We are sharing select graduate students’ deliverables from the 2025 COLA cohort, the fifth year of the fellowship. We welcomed 23 students, primarily from the College of Arts and Letters (n=14), with others from Broad (n=6) and Social Science (n=2). Half of our participants had previous teaching-related professional development at MSU, and most (77%) reported prior teaching experience. Students completed a series of COLA workshops, developed two teaching-related deliverables, completed a peer review process, and presented their work. Most COLA fellows reported overall satisfaction and many benefits from the COLA fellowship. You can view the full evaluation here, or a summary evaluation at the bottom of this page.
Deliverables
Fellows were tasked with creating two deliverables related to their teaching practice. In 2025, COLA participants developed teaching philosophies, instructional artifacts (including assignments, course modules, course outlines, and D2L pages), syllabi, professional websites, and conference presentations.

Teaching Philosophies
A teaching philosophy document for submitting with academic job positions was our most popular type of deliverable in 2025. Below is a sample teaching philosophy created by a COLA fellow in the writing field.
Instructional Artifacts
Fellows generated a lot of materials for use in courses that they were actively teaching or planning to teach, ranging from course outlines to comprehensive course modules with content, in-class activities, and assignments. Ensuring these kinds of materials are well-aligned with learning goals, translate into activities across modalities if applicable, and are understandable to students are key pedagogical tasks that the COLA fellowship supports. Here is a sample course module outline developed for an English language course:
Syllabi
As with other teaching artifacts, alignment and clarity are key tasks for developing quality syllabi. Here is an example syllabus for an asynchronous online course from a COLA fellow in the Broad College of Business:
Professional Websites
- Laetitia Kokx, PhD Candidate in French and Francophone Studies, updated her professional website, including a full portfolio of her COLA reflections and activities.

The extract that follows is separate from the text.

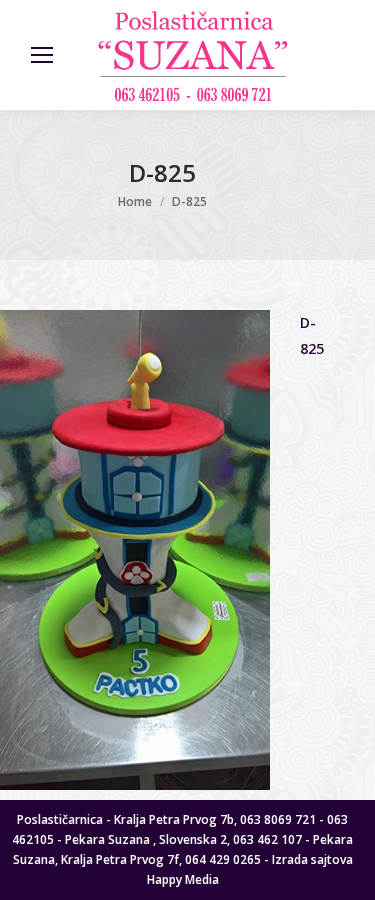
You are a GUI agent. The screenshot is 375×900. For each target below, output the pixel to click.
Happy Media (183, 879)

- Minghao Wang, PhD Student in Marketing, built a professional website on the Commons and updated his github site during COLA.
Evaluation
Fellows completed pre- and post-surveys evaluating their skills on three scales: inclusive pedagogy, technology, and scholarly teaching identity. We compared their responses using a paired Wilcoxon signed-rank test for each scale, and found a statistically significant improvement (p ≤ 0.001) with a large effect size (r ≥ 0.80) across all scales. Example questions included:
- Technology: I can use digital tools to enhance student engagement
- Scholarly teaching identity: I have materials that demonstrate my teaching skills
- Inclusive pedagogy: I understand how to design inclusive and accessible online learning experience

Most COLA fellows reported overall satisfaction and many benefits from the COLA fellowship, with 89% reporting that they met their COLA goals and 74% being extremely or somewhat satisfied with the fellowship overall. Fellows reported benefits such as specific knowledge gained from workshops, support from their peers and mentor, and the fellowship structure resulting in tangible deliverables:
“My cohort was really supportive throughout the fellowship. We had great discussions during our weekly meetings about deliverable ideas and shared insights from the workshops. It was helpful to hear how other people from different disciplines were thinking about similar teaching challenges.”
“I loved the asynchronous workshop options. It was a great way to make COLA doable during an ever-changing summer!”
“As someone teaching my first course this summer, the strategies I learned directly improved my class design and student engagement…I really appreciated how everything was immediately applicable rather than just theoretical.”
Recommendations for improving future iterations of the fellowship included adjusting the pacing to begin deliverable drafting early, including more hands-on activities in some workshops, and introducing collaborative projects among fellows in their cohorts. Overall, the 2025 COLA fellowship successfully advanced graduate students’ skills in inclusive pedagogy, technology, and scholarly teaching identity, while producing a range of practical deliverables that directly impact our fellows and improve undergraduates’ course experiences.